→ **PROBLEM DESCRIPTION**: A single number is the answer here: the count of lines in the records below in which the word "computer" appears.
- - - - -
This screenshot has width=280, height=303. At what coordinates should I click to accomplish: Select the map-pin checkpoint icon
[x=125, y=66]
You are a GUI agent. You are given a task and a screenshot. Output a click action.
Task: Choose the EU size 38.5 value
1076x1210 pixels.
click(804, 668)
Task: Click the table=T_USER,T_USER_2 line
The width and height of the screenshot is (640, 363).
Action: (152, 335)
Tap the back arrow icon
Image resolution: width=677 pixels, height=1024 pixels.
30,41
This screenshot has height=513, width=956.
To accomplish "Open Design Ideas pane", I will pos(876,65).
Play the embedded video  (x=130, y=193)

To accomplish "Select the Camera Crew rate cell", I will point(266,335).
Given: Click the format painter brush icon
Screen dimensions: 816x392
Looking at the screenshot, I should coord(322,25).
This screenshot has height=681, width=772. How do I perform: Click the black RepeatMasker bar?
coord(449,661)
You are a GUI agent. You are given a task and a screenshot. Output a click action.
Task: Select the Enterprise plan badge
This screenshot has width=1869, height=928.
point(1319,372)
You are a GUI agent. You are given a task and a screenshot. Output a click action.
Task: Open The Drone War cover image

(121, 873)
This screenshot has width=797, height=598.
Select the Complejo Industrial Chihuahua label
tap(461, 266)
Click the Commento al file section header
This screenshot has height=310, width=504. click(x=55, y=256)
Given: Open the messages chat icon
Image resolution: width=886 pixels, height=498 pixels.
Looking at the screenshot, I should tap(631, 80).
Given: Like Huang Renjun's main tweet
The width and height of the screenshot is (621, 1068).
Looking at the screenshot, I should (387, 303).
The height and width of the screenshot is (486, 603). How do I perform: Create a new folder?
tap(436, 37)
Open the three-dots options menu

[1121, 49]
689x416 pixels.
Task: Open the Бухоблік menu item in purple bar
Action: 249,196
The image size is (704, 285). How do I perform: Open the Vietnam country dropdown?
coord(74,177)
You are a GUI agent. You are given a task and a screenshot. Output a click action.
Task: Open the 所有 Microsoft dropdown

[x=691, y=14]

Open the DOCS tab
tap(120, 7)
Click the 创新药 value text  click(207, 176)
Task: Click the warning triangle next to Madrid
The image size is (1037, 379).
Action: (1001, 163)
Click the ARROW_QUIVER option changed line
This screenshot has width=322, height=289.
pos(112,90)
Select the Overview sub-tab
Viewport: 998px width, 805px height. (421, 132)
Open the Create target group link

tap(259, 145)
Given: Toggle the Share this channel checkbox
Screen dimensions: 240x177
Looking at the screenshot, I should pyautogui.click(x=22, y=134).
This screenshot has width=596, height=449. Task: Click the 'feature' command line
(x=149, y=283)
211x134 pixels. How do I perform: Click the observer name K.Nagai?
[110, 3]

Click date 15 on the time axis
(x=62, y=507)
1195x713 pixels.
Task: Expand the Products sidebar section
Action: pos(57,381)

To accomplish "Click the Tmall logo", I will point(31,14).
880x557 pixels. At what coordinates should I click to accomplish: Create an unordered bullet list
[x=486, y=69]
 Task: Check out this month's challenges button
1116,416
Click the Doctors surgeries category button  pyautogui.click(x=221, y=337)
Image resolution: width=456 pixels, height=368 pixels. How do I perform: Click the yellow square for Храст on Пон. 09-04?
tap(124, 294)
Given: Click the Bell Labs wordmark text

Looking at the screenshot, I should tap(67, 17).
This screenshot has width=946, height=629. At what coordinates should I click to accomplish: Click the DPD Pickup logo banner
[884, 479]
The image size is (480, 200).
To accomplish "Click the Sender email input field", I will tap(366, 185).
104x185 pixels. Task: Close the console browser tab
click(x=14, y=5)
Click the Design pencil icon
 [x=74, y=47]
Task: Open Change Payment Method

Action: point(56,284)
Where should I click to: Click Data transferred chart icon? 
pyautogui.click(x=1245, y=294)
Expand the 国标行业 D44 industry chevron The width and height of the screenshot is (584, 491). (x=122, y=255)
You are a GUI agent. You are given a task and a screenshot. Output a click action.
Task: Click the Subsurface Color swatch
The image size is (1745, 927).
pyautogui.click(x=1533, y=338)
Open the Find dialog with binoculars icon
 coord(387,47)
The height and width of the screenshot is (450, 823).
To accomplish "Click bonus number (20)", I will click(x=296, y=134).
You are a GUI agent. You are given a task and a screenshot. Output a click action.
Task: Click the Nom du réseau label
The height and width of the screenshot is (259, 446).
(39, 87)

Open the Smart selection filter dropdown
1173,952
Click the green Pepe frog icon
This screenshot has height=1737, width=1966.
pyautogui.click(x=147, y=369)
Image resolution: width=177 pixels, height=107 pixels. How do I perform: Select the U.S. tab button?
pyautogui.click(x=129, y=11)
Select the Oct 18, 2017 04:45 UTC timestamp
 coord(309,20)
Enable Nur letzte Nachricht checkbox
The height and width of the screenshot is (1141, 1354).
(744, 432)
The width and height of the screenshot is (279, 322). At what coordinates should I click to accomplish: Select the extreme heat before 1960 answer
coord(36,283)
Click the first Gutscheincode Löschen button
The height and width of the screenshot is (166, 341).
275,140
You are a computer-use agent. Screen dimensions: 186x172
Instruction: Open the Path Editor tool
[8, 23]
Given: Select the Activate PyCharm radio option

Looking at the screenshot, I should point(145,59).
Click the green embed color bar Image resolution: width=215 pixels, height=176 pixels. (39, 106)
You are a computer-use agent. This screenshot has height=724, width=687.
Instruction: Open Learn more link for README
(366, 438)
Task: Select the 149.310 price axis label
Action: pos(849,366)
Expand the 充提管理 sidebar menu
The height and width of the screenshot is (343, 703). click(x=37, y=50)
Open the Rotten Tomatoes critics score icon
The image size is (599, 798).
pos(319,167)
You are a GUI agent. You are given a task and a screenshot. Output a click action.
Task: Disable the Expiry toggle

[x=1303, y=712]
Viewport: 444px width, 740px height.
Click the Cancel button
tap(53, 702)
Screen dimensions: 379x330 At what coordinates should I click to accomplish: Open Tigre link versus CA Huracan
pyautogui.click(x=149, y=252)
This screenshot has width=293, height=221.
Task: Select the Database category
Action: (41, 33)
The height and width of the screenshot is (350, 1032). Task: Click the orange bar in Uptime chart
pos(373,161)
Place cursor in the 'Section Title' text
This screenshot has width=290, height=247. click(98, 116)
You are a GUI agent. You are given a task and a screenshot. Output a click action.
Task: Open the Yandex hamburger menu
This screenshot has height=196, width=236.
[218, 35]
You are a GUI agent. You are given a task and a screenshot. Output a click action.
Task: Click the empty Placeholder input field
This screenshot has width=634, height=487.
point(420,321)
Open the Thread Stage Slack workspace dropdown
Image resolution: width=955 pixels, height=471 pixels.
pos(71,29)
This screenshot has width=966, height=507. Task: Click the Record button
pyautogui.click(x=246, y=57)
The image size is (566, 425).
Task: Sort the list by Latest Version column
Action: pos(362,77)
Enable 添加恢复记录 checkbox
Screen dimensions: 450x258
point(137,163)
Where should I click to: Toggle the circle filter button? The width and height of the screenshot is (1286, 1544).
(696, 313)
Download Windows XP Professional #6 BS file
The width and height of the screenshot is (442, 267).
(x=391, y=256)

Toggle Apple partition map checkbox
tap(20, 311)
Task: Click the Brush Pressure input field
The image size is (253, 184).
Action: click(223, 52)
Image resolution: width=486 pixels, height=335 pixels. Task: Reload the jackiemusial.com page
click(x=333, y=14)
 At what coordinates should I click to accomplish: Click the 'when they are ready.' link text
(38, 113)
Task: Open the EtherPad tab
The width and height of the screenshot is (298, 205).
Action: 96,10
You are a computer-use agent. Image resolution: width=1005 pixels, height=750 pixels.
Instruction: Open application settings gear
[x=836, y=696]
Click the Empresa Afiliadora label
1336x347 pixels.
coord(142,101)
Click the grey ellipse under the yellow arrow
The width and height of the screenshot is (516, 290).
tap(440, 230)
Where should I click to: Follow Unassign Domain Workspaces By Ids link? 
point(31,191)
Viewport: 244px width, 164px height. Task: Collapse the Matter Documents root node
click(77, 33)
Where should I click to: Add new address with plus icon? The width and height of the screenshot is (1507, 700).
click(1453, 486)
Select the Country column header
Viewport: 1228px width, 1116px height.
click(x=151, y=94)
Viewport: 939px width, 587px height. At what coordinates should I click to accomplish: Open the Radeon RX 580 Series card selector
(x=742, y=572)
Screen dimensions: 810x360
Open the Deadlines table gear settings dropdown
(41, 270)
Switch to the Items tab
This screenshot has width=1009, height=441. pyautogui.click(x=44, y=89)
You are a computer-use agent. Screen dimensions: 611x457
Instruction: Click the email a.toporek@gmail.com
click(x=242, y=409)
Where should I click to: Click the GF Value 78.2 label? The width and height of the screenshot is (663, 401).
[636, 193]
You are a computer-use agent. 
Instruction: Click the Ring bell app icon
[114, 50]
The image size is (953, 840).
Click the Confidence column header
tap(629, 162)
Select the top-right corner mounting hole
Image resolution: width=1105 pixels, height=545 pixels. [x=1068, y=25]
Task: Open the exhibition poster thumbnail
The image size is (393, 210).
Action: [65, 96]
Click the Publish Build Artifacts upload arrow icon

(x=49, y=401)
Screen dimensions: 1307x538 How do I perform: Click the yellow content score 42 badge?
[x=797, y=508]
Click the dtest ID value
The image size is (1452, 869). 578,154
- - - - -
→ **RESPONSE BOX**: 5